══ DATA SECTION ══

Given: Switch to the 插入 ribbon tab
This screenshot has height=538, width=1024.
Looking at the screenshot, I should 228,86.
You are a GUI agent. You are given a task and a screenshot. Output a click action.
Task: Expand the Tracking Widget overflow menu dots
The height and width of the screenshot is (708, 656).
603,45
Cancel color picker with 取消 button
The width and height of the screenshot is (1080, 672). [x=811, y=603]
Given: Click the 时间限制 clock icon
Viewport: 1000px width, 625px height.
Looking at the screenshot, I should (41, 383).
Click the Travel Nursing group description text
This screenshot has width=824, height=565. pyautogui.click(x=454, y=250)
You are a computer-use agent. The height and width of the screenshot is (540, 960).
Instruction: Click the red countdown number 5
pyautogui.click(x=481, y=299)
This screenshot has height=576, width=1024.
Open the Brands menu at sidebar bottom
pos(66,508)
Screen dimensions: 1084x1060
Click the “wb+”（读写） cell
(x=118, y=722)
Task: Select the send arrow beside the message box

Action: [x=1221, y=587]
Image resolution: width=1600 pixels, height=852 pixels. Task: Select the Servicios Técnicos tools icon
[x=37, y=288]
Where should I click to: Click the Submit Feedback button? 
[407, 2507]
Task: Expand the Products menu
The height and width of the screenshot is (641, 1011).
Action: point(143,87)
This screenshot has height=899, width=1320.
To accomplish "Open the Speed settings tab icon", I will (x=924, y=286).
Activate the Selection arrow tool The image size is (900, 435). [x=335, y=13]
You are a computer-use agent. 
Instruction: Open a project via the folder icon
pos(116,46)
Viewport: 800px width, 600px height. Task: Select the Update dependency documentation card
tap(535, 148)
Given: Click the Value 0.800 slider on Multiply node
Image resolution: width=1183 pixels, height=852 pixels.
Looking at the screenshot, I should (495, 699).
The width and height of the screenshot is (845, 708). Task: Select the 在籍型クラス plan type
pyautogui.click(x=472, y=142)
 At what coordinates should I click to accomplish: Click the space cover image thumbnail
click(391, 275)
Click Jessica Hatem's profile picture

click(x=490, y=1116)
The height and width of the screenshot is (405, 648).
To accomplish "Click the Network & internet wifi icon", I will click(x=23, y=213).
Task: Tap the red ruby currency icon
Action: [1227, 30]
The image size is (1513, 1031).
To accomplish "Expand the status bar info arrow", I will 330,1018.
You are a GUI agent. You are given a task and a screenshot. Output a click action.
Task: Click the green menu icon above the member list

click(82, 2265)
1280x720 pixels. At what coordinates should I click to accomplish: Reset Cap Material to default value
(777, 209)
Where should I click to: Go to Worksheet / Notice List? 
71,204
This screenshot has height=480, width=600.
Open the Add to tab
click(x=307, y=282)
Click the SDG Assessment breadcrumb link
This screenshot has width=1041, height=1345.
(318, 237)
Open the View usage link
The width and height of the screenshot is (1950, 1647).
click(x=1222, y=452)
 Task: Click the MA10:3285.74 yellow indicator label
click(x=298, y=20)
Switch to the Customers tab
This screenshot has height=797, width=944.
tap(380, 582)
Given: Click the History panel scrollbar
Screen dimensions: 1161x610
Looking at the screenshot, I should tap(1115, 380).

═══

> REQUIREMENT
Scan the lines above for "link", then copy every one that has it.

> RESULT FOR THIS TASK
Click the SDG Assessment breadcrumb link
Open the View usage link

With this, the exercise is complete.